Data:
== Segment start ==
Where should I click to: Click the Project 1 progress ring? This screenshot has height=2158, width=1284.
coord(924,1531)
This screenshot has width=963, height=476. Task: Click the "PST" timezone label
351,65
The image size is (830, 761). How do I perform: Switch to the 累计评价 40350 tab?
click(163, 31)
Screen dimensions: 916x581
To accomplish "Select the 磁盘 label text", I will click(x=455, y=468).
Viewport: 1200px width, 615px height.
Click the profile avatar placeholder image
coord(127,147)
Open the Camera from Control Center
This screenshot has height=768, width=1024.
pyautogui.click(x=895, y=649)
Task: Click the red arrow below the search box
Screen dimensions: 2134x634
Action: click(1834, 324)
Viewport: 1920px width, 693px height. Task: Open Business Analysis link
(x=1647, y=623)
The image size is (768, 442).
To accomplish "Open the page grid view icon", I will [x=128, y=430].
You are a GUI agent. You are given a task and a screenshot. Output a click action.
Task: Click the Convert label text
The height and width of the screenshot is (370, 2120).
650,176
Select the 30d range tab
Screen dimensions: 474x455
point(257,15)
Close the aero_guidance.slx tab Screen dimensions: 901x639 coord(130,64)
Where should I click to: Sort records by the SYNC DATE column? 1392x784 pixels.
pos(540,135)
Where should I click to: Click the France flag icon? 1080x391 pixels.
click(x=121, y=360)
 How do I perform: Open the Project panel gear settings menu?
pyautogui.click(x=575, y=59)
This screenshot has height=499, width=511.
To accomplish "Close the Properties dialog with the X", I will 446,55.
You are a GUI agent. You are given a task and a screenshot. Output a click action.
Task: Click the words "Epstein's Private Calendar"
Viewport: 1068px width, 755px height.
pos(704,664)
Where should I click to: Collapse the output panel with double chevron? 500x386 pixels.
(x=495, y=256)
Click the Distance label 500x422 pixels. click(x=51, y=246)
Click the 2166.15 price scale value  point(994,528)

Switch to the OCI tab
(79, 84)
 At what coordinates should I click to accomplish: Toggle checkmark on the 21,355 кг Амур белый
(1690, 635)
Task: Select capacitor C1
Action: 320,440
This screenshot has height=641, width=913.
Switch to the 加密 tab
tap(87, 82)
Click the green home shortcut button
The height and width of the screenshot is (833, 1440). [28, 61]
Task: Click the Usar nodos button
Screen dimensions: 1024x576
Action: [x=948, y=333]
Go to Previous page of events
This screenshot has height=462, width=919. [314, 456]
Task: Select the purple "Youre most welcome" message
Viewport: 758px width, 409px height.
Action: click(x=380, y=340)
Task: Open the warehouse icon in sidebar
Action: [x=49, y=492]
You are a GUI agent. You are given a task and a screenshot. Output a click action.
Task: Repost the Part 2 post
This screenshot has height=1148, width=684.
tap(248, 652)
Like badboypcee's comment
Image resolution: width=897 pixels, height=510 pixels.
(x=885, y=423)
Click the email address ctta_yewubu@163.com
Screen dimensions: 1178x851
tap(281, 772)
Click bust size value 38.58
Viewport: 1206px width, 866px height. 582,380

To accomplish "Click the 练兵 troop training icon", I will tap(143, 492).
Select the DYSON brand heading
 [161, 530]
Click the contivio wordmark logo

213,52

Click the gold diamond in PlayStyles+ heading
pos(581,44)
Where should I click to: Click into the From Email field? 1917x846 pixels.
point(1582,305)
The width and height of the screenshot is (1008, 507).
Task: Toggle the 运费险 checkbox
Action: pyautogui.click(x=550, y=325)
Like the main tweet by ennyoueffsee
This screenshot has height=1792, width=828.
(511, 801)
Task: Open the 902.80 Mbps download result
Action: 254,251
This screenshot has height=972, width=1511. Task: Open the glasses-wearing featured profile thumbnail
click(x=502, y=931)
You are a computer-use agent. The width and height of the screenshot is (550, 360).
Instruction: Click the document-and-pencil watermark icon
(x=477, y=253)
== Segment end ==
Problem to work on: Go through the entries above and count the lines containing "text". Give the number only.

Output for this exercise: 2